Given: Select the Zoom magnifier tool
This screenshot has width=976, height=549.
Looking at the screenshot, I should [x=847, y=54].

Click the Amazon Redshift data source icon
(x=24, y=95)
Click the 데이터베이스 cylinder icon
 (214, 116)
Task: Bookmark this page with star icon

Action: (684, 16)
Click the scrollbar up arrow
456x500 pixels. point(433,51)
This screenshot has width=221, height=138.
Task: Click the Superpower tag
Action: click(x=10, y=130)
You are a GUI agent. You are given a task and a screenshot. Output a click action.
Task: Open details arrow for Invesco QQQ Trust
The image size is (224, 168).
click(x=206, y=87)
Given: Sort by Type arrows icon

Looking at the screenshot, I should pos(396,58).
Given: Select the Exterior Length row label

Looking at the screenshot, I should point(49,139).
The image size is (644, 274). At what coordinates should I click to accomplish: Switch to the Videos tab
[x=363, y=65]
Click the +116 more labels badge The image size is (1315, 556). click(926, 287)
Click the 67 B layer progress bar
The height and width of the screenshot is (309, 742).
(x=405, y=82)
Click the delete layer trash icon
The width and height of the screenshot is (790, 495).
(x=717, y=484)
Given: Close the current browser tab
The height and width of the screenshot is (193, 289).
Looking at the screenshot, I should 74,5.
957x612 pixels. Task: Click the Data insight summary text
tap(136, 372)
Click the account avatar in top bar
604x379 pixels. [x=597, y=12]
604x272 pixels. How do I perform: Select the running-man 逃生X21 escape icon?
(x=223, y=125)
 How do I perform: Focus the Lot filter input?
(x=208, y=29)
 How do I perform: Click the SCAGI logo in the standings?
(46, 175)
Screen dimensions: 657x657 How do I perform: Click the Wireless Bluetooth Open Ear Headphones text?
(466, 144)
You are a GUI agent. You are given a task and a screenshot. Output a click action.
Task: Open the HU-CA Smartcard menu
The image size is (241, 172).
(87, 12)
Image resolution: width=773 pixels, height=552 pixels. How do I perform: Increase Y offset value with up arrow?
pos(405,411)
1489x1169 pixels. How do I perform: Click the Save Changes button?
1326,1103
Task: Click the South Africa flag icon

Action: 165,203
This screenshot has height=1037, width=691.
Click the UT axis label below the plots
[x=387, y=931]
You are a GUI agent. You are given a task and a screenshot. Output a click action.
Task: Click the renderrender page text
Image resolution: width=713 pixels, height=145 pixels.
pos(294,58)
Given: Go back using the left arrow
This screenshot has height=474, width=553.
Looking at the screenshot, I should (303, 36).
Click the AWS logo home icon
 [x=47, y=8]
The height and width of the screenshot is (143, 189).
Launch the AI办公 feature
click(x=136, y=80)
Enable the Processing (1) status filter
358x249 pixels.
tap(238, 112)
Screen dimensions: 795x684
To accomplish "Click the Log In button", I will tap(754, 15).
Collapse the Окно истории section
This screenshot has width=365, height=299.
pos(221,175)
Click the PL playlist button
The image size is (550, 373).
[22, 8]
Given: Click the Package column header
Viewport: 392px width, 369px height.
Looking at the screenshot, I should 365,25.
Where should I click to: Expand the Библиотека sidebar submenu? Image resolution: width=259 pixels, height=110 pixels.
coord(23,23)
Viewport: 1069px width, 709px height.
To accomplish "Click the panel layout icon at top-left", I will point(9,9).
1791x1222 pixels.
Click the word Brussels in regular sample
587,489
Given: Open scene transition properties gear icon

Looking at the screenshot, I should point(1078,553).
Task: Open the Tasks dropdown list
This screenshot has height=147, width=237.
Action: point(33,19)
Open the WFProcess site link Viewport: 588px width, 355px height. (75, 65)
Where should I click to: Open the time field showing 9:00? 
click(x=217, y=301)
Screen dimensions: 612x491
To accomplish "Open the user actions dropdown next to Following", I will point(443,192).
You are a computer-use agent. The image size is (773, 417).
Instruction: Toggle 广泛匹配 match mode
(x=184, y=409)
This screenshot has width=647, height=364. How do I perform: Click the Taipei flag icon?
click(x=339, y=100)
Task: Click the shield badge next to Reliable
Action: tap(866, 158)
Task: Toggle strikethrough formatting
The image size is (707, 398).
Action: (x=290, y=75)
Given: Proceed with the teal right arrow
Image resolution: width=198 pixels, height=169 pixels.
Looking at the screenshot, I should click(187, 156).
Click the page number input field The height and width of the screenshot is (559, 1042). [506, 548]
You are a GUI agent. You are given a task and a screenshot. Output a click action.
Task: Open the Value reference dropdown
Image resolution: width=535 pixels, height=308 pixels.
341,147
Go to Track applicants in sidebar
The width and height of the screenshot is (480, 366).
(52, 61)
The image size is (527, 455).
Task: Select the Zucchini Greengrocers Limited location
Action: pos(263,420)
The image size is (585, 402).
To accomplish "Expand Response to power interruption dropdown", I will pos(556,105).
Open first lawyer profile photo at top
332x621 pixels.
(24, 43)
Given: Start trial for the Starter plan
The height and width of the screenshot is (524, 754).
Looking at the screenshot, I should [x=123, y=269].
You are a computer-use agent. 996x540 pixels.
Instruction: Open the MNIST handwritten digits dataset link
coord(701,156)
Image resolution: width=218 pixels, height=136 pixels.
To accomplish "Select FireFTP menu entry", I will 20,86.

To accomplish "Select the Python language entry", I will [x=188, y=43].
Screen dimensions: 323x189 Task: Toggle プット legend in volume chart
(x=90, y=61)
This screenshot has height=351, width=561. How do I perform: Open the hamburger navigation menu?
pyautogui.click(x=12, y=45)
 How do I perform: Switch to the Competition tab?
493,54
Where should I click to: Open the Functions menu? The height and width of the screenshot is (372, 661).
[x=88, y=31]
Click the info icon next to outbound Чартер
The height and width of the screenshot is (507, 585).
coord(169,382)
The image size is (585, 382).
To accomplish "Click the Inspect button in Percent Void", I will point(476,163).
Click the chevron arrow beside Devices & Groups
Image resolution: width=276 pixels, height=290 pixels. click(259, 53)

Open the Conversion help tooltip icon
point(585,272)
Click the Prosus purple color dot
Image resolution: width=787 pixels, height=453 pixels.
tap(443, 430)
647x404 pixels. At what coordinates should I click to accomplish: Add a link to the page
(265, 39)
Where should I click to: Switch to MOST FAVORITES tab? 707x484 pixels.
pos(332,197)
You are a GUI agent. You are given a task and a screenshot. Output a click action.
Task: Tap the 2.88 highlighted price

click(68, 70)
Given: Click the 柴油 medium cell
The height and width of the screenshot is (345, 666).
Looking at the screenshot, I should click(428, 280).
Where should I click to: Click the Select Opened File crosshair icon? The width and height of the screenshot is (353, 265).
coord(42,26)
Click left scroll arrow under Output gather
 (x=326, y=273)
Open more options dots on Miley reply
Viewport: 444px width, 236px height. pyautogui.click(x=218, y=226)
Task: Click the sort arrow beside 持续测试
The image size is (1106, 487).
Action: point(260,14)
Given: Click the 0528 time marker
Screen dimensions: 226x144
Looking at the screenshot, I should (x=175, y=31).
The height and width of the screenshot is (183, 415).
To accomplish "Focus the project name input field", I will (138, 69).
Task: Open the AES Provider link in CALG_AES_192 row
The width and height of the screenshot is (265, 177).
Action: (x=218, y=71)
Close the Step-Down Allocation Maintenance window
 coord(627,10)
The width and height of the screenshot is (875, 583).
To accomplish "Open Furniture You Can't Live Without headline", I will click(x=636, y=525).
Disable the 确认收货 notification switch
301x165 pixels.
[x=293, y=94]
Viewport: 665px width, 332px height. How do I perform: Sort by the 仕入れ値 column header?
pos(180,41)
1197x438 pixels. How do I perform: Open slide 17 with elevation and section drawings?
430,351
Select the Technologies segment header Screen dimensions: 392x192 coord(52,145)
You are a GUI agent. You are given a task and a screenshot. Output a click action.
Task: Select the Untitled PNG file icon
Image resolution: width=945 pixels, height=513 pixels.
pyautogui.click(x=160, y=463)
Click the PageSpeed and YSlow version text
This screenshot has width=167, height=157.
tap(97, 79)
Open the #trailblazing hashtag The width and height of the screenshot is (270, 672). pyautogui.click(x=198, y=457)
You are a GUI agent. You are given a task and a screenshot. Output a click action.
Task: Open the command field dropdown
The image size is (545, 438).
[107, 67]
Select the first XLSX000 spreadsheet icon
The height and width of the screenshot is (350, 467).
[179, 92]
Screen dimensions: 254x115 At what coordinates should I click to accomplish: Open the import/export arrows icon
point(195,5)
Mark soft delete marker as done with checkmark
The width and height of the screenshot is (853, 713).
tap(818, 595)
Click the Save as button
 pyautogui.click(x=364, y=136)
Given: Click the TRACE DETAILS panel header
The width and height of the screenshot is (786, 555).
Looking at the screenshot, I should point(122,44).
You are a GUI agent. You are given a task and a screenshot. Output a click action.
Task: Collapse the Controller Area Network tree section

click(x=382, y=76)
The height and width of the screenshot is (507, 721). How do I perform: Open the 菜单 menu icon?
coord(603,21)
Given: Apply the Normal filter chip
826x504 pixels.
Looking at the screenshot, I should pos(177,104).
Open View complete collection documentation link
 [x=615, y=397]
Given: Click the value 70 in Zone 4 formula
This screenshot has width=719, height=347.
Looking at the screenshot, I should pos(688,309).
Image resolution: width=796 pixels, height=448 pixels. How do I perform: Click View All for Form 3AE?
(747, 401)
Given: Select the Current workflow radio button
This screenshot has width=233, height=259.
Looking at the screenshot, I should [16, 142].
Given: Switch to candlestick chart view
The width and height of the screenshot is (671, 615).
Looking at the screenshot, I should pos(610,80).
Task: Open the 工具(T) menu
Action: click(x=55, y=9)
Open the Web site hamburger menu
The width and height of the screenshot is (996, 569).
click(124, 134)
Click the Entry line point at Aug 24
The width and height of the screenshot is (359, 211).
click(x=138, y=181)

→ **PROBLEM DETAILS**:
Count the lines of the material that contain the word "panel" and state the resulting number without further remark.

→ **PROBLEM SOLUTION**:
2